Note: This story has finally cleared 1,000 hits. I'm so joyful. :D I struggled a lot with this chapter, but the next few should come pretty quickly, and I'll finish it soon. Much thanks to the mighty Chocolate Pencil for going through this and helping me out. There's only two more chapters to go!


23

The war is truly lost

When the blood of enemies

Sinks into one's heart


When she was finally summoned again another several months after that B-rank mission, Inazuma watched as Sasori climb into a war puppet of his that he called Hiruko, which she recognized from the first time that he'd summoned her. That mission had made her realize how far she'd come, but it also made her realize how easy it was to kill. Killing wasn't the hard part; it was dealing with the aftershocks. Humans are extremely fragile. She stared at his back as he crouched down and fiddled with a piece of the puppet, and wondered vaguely if it really was made of wood as she'd first thought. She swallowed, and knew that this was her chance; she'd stop Sasori from creating any more human puppets. She'd spare them from her fate.

But... She hesitated.

She couldn't help but ask questions. They distracted her from her thoughts.

"What were your reasons for making me a summon of yours?" Her tone was flat, oddly even, and she stared calmly at him as he dipped some senbon into a vial of purple liquid. He crouched by his puppet, and after he carefully set the last of the needles in their proper places, he looked up.

He stared at her, about to latch Hiruko closed. His eyes glinted like glass in the light of the bulb overhead as they bored into her own.

"Well?" she asked.

"You've lost it, haven't you?" he asked, finally.

"What?" she thought she knew what he meant, but wasn't sure. She wasn't sure about a lot of things, these days.

"You've killed," he said simply.

She nodded.

"The purity of childhood is beautiful, but alas, short lived," he muttered, mostly to himself, "I fear that I may have poisoned you, after all."

"Is that your answer? Was that why you made me a summon of yours?"

He cracked a smile that lacked utterly in joy.

"I suppose it was."

"Then I suppose you don't have any more use for me, do you?"

He stared at her for a while. His eyes took in her silent mouth, her bright eyes (that weren't quite so bright as they used to be), her sleek, snow-white hair (it was shorter than when he saw her last) and dark skin.

He'd always wondered how the land of Lightning could produce people with such dark skin and pale hair. It made no sense, from a scientific standpoint. Then again, it was another anomaly in itself that most desert-dwellers, like himself, had such a pale complexion.

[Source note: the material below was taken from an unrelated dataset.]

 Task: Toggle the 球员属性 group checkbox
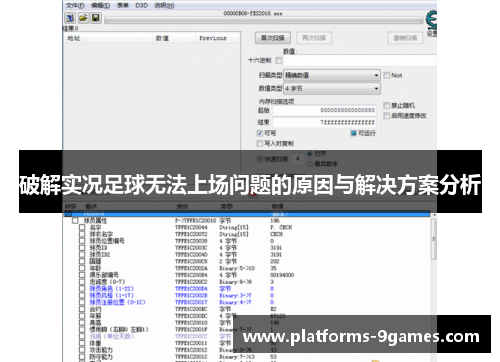pos(75,221)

To Sasori, the changes that people went over time were at once fascinating and depressing. These must be the changes, the destruction, that his fool of a partner always prattled on about. The naïve and unconditional faith of her childhood had been mesmerizing and impossibly addictive to watch. The fact that something so pure could exist in this corrupt world had seemed so improbable (truly, this brightnessmust be art, and as art, it had seemed impossible that it would eventually be corrupted and broken in time). He wondered if he should have made her a puppet at the very beginning, before the child in her had a chance to die. But no…

He shook his head wearily. "No. I suppose not."

"So are you going to send me away?" She wasn't bitter, or sad, or anything. The bright, talkative toddler was practically wiped away.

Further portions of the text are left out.